Financial literacy in the U.S. is notoriously poor and declining. Most people want to understand financial terms and techniques, but only five U.S. states require financial education in high school; Indiana is not one of them. That means financial literacy is left to customers themselves, who rely on whatever information they find online or from people close to them.
Build Trust by Building Your Bank Customers’ Financial Literacy
Customers don’t trust information they don’t comprehend. When you market your financial products in terms that aren’t understandable to the average consumer, you miss the chance to build relationships.
Banks and credit unions can engage customers by providing the knowledge they need. Instead, institutions offer online calculators for mortgage, APR and loan payoff. But calculators don’t help consumers understand their finances; instead, like magic tricks, they provide answers without explanations of what any of the banking terms mean.
Now for a little financial literacy experiment:
Ask 10 mortgage-holding bank or credit union customers what a home equity line of credit is. Do they know who should get one? How to go about it? Go ahead. I’ll wait.

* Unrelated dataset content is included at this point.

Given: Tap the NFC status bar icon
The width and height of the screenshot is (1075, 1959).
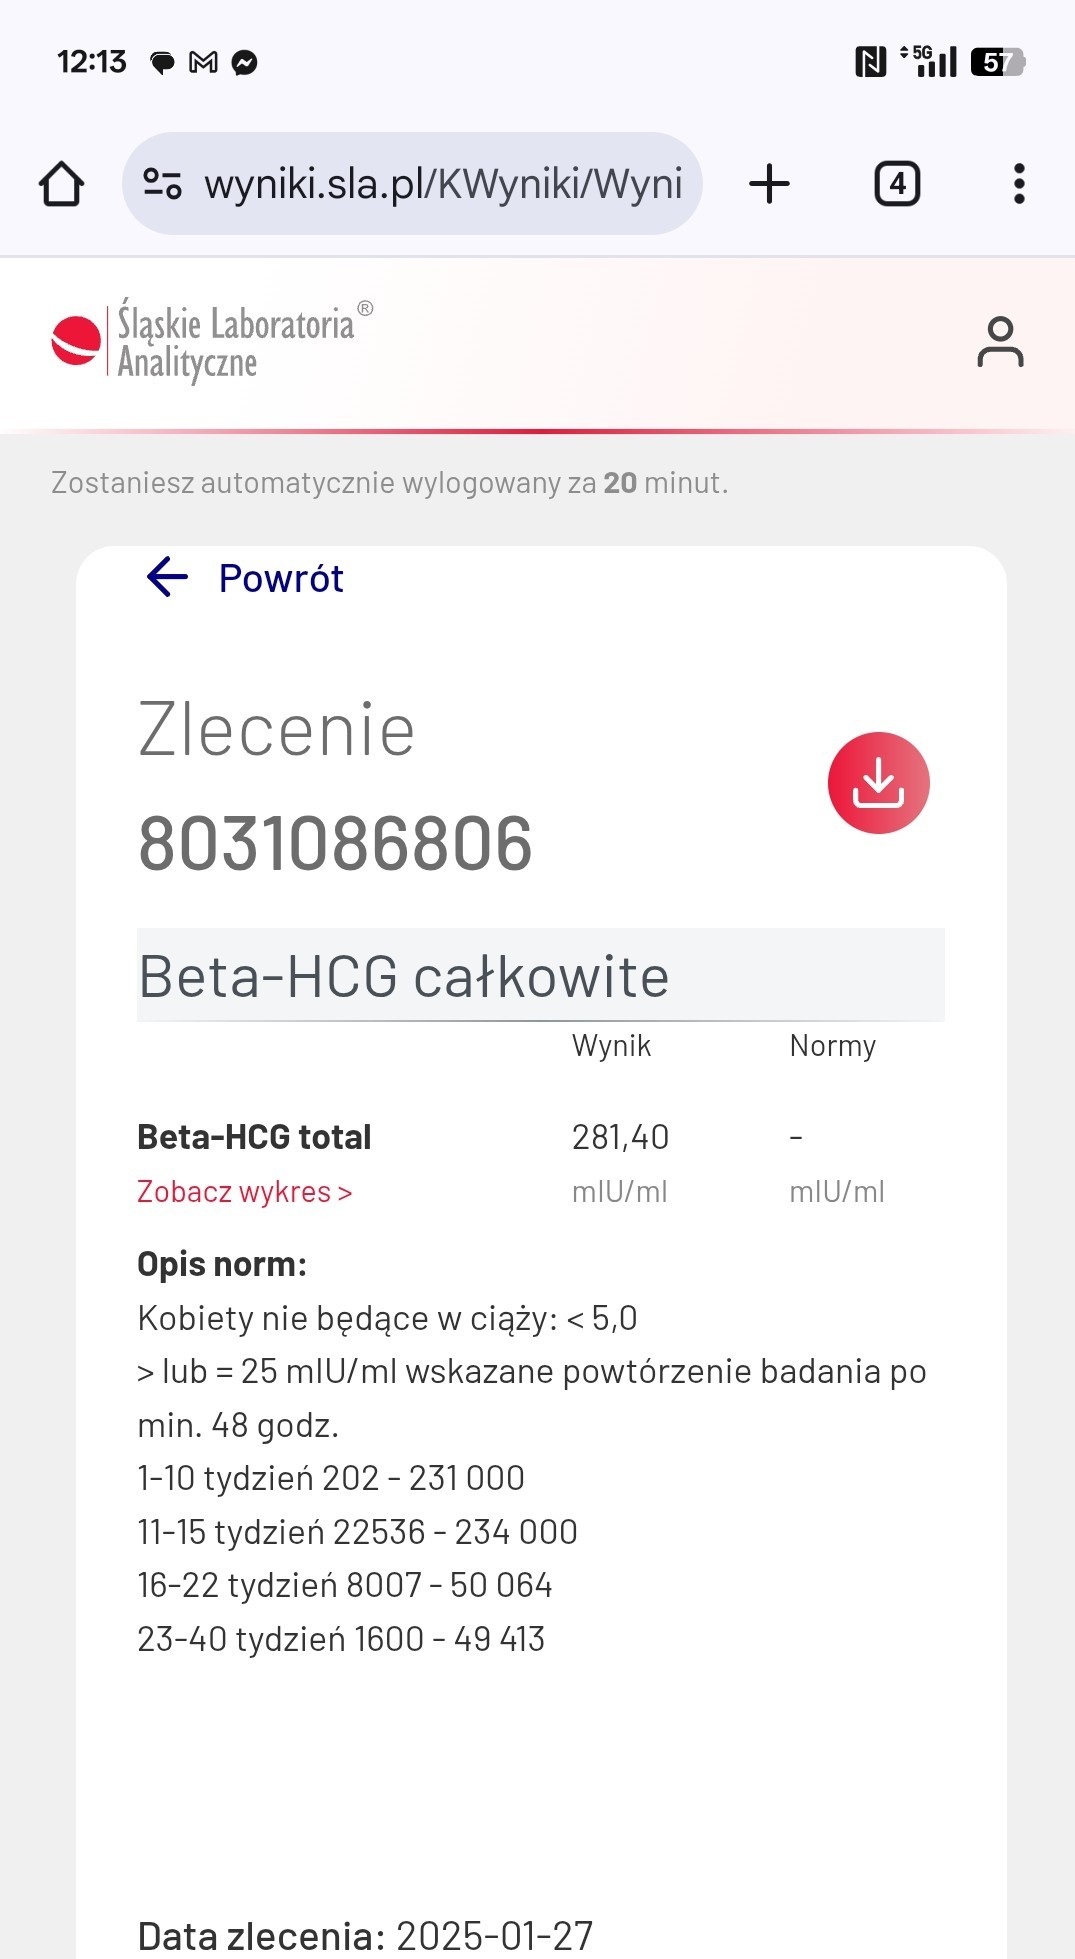Looking at the screenshot, I should (x=870, y=62).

Asked them? Great. I’m going to guess only about 50 percent of the people you talked to got it right. Yet banks continue to market home equity lines of credit assuming that everyone understands what they are.
Spoiler alert—they don’t.
Investing in financial literacy and educating consumers about the role certain products play in their lives has no downside. You will build trust in your institution as well as your products, and provide an invaluable service that helps people make informed decisions with your brand active in mind.